Старый святой идиот, вглядываясь в лицо молодой святой идиотки, вдруг заметил, что шрамы исчезли. Вернее, они перестали бросаться в глаза, как прежде.
– Я прощаю тебя, – тихо сказала она. – И тоже прошу у тебя прощения. Тебе нанесли ущерб, и ты лишился разума из-за браун-брауна, а потому и делал то, что противно человеческой природе. Мне жаль, что твоя жизнь имела такой конец.
Пока Винсент Жильбер пытался сообразить, о чем она говорит и что такое браун-браун, Хания дрожащей рукой подняла чашку и сделала первый в своей жизни глоток горячего шоколада. И тут же поняла способность этого напитка утешать, если не исцелять. Еще ей стало ясно, за что канадцы любят зиму, – ведь этот замечательный согревающий напиток подают к столу, когда земля покрывается снегом и льдом.
Хания опустила чашку и улыбнулась Винсенту.
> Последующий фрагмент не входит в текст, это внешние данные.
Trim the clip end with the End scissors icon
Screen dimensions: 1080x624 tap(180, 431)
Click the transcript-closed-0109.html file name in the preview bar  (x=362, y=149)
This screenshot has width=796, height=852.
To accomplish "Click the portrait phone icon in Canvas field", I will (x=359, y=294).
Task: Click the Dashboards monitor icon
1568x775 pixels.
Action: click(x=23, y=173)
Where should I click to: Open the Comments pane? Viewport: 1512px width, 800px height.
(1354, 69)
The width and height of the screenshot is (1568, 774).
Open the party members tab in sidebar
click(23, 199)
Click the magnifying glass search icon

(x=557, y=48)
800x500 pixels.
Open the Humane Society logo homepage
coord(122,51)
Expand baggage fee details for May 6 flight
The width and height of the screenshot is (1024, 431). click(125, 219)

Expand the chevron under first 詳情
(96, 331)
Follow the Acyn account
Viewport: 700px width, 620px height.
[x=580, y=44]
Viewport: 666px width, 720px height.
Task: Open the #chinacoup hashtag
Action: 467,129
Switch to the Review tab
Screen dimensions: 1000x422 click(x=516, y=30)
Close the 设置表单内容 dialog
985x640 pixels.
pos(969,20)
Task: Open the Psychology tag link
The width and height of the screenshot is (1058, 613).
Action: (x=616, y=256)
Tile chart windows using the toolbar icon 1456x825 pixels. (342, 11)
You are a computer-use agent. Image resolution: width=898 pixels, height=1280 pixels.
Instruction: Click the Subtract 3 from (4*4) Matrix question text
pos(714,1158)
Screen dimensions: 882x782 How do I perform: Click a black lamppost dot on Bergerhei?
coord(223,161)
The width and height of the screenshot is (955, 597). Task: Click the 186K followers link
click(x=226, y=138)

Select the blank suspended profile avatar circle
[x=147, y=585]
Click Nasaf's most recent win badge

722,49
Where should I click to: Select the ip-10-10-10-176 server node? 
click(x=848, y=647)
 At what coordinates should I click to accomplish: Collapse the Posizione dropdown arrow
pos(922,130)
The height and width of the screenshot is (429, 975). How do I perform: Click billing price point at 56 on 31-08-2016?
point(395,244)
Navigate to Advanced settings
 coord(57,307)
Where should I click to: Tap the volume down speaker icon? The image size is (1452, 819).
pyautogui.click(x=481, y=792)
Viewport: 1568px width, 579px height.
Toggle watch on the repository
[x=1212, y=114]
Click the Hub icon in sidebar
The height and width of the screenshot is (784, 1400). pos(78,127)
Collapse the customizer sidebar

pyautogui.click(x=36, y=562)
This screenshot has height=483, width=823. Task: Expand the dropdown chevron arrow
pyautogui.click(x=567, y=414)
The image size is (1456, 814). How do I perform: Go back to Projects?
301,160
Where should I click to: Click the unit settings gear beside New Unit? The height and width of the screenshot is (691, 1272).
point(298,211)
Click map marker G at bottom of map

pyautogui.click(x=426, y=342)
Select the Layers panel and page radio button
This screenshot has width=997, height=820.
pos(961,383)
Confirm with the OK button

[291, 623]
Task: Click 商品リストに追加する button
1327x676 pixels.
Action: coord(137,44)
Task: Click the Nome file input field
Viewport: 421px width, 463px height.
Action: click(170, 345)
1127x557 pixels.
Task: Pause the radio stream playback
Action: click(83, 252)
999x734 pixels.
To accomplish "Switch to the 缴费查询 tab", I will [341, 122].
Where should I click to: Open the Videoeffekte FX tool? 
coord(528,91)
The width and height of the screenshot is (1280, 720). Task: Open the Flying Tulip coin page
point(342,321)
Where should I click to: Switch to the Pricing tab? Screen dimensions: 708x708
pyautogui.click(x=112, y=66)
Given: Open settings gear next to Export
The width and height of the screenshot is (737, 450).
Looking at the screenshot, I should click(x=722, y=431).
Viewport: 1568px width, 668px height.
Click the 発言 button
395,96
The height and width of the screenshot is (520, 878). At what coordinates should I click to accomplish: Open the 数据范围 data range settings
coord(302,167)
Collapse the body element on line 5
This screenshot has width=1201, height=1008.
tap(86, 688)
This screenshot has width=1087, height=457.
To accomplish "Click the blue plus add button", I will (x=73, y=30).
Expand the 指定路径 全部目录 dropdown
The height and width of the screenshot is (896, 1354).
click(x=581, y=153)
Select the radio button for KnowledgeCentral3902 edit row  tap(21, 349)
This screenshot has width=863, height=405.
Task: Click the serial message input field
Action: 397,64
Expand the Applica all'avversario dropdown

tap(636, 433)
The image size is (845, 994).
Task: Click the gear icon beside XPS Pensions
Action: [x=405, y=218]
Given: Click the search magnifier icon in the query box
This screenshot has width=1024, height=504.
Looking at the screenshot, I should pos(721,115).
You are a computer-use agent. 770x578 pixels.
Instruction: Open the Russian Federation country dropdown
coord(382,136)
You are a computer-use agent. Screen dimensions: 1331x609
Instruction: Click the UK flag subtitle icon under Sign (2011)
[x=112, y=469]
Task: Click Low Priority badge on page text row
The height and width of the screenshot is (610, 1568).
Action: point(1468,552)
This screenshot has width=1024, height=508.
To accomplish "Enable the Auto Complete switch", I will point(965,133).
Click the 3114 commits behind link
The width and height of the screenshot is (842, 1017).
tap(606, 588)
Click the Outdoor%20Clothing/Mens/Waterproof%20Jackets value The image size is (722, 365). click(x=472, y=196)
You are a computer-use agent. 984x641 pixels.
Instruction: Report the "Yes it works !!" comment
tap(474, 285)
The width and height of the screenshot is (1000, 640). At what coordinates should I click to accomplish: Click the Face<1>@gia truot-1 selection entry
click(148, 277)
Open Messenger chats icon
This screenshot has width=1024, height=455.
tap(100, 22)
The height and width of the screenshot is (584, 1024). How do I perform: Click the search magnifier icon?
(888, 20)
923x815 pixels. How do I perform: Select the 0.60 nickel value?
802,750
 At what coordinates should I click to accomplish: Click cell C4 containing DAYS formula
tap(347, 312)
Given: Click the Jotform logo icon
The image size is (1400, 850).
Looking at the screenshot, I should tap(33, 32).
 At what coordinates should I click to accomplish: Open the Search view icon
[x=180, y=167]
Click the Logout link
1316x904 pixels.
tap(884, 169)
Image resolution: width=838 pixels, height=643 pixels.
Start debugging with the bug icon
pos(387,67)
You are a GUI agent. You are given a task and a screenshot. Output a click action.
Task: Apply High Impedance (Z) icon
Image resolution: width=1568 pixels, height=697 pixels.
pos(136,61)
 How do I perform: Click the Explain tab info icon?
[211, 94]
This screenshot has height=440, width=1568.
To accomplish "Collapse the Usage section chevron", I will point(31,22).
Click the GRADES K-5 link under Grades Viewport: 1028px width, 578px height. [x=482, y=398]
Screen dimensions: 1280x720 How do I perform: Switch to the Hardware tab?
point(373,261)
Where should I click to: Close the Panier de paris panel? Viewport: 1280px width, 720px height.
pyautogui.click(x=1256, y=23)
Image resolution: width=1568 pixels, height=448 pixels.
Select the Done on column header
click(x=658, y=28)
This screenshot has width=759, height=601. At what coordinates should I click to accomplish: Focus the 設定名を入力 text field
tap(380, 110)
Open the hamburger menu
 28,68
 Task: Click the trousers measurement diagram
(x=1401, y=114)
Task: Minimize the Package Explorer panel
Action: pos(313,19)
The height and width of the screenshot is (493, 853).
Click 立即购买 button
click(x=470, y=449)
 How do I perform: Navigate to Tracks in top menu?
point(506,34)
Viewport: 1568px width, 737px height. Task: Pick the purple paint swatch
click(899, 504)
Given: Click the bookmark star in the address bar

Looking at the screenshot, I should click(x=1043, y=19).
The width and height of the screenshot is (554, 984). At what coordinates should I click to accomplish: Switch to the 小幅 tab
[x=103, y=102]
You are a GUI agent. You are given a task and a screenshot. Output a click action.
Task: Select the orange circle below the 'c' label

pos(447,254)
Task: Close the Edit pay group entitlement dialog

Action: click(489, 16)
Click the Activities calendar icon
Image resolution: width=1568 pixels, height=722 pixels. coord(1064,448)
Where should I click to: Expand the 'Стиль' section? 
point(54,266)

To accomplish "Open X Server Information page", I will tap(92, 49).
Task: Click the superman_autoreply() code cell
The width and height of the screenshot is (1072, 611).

Он подумал, не сказать ли ей, что у нее появились усы из взбитых сливок, но решил промолчать. Потому что это каким-то образом подняло ему настроение.
Как-то раз святой идиот…
* * *
– Прежде чем вы уедете, я бы хотела показать вам кое-что, – сказала Клара на следующее утро.
Она пригласила Ханию к себе в дом – попрощаться.